--- BEGIN RECORDS TO USE ---
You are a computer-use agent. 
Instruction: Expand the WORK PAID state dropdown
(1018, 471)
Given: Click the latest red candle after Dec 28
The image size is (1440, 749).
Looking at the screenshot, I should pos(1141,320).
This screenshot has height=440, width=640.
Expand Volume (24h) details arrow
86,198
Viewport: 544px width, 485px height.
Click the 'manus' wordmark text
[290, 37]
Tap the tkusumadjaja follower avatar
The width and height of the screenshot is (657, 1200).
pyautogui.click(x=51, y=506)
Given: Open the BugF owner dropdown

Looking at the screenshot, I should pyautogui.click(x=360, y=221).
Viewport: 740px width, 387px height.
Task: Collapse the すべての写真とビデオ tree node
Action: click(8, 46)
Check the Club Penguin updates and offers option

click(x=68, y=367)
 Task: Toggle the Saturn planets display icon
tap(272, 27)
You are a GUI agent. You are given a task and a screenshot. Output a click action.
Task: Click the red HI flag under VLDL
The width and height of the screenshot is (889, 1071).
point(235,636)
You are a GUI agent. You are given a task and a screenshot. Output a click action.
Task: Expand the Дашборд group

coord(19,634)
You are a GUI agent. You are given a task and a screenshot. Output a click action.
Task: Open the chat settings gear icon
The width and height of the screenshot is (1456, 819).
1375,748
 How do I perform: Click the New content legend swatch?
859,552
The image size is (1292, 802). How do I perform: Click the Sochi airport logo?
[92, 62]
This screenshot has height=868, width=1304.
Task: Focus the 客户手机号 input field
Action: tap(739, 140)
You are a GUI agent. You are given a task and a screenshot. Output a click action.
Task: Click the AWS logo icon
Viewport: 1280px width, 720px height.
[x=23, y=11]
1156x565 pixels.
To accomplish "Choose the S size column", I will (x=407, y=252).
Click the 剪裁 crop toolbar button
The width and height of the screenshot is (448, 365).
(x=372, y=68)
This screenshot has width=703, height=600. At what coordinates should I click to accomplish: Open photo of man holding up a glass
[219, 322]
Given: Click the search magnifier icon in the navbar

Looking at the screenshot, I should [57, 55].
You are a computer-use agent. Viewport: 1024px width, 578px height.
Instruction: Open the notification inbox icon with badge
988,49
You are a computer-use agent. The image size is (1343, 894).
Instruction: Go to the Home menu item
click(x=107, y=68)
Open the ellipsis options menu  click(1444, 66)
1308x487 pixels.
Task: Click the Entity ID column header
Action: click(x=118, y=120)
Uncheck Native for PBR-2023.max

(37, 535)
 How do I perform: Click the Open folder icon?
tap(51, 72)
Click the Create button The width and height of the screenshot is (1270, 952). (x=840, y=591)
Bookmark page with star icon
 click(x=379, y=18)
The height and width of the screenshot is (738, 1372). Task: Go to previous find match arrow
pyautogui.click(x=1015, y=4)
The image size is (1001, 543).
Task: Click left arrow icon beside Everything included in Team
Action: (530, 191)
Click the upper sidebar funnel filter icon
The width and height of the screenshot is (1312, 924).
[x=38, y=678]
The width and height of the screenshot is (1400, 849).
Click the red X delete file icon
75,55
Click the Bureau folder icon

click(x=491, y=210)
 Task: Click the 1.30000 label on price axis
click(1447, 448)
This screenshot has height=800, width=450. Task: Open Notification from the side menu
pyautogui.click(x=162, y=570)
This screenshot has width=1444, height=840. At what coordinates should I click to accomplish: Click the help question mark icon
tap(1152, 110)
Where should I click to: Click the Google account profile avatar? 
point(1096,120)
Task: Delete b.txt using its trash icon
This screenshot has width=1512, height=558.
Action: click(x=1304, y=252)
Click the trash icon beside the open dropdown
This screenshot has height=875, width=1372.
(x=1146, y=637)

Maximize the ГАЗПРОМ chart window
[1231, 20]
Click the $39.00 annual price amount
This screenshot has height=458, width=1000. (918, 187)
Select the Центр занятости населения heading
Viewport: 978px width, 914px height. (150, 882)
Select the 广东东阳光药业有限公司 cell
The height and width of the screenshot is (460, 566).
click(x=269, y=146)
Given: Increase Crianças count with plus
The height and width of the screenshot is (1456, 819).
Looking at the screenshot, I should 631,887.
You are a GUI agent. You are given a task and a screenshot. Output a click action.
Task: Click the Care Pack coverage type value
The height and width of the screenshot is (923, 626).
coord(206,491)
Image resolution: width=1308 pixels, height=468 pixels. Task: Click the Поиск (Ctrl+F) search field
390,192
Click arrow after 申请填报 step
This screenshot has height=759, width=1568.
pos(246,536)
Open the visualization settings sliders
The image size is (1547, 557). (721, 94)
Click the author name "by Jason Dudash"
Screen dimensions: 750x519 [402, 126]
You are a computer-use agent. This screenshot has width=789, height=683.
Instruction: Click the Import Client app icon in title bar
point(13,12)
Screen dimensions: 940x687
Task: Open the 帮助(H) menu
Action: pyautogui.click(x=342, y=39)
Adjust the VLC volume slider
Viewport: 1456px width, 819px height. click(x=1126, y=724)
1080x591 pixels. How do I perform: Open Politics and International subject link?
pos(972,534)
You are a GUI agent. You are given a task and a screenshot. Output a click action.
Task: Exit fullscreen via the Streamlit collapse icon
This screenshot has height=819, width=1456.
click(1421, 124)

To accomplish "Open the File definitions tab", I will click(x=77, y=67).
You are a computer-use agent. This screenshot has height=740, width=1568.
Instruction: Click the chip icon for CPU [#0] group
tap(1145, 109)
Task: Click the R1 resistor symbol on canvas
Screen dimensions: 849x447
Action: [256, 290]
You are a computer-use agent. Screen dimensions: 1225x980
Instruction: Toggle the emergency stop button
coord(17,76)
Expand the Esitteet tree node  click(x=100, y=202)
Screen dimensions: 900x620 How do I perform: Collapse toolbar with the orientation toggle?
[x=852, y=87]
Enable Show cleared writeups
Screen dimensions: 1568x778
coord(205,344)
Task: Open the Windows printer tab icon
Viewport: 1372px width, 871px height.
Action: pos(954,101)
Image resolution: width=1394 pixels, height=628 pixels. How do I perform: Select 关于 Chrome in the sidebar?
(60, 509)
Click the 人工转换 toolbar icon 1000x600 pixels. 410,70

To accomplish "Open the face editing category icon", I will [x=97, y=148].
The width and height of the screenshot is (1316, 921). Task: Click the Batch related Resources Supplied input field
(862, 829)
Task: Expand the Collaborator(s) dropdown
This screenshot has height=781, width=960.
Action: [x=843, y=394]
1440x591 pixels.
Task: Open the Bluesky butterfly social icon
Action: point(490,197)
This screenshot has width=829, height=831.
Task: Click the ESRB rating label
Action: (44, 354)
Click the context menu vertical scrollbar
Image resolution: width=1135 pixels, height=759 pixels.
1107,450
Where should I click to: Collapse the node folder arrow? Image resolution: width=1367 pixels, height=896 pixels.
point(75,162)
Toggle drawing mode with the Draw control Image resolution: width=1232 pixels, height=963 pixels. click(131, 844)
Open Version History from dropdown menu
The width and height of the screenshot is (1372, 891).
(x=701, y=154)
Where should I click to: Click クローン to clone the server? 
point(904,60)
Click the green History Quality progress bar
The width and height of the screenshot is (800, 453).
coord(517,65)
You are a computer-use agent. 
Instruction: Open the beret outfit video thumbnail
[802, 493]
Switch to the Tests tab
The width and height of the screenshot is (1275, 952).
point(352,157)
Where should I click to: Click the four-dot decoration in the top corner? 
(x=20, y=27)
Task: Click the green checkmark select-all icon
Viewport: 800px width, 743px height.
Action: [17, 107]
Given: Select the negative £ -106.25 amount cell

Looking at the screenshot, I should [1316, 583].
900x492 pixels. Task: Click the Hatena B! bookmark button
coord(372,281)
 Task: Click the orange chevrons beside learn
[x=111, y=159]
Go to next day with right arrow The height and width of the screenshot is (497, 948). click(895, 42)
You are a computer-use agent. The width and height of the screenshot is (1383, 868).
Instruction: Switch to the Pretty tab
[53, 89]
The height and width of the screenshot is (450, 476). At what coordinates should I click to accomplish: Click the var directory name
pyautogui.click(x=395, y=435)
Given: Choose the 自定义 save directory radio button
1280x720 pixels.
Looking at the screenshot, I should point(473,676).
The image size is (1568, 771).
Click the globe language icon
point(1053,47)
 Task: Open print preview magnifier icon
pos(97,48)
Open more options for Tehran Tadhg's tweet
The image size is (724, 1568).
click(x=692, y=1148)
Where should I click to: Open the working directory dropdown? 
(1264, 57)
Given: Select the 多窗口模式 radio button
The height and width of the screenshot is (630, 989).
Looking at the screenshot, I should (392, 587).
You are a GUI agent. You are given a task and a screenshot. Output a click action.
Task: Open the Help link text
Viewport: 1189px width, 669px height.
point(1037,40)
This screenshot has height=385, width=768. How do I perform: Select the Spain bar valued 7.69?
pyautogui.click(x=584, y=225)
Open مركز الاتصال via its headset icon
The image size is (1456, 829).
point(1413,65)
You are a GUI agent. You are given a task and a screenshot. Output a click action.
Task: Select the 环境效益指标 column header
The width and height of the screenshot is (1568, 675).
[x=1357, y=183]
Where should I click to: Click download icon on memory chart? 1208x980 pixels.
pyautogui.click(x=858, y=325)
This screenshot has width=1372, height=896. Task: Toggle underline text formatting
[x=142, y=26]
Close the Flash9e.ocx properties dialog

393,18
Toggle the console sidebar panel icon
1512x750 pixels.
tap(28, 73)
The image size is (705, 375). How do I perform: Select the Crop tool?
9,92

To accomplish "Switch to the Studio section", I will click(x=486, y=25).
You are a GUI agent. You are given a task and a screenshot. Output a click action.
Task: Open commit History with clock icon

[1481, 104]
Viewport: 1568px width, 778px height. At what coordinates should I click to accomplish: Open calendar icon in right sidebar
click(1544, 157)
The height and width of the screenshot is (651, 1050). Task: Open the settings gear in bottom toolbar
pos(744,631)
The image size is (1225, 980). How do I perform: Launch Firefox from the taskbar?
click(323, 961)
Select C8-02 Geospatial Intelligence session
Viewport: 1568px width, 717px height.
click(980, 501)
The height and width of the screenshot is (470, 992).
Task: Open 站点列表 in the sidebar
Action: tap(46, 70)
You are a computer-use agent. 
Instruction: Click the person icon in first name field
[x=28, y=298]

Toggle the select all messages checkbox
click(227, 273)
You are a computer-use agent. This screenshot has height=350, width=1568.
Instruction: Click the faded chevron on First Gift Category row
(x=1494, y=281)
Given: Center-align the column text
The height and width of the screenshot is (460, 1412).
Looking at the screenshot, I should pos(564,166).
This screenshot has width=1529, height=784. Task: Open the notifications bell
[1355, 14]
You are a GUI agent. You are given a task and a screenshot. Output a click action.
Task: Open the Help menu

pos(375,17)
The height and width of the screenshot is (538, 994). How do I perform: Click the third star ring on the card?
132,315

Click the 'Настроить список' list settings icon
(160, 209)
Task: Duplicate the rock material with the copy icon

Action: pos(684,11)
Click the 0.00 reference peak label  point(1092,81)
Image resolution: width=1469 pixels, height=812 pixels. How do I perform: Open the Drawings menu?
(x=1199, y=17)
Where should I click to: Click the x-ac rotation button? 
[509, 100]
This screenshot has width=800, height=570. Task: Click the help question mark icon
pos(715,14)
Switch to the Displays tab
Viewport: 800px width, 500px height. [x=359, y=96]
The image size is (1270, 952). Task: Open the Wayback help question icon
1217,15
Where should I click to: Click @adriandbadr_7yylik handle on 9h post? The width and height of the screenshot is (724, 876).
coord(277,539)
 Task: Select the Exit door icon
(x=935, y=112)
--- END RECORDS TO USE ---
◆ OBJECTIVE
Copy out the lines from the line with "You are a computer-use agent. The image" up to and including the line with "click(x=107, y=68)", keeping them identical.

◆ ANSWER TO THIS TASK
You are a computer-use agent. The image size is (1343, 894).
Instruction: Go to the Home menu item
click(x=107, y=68)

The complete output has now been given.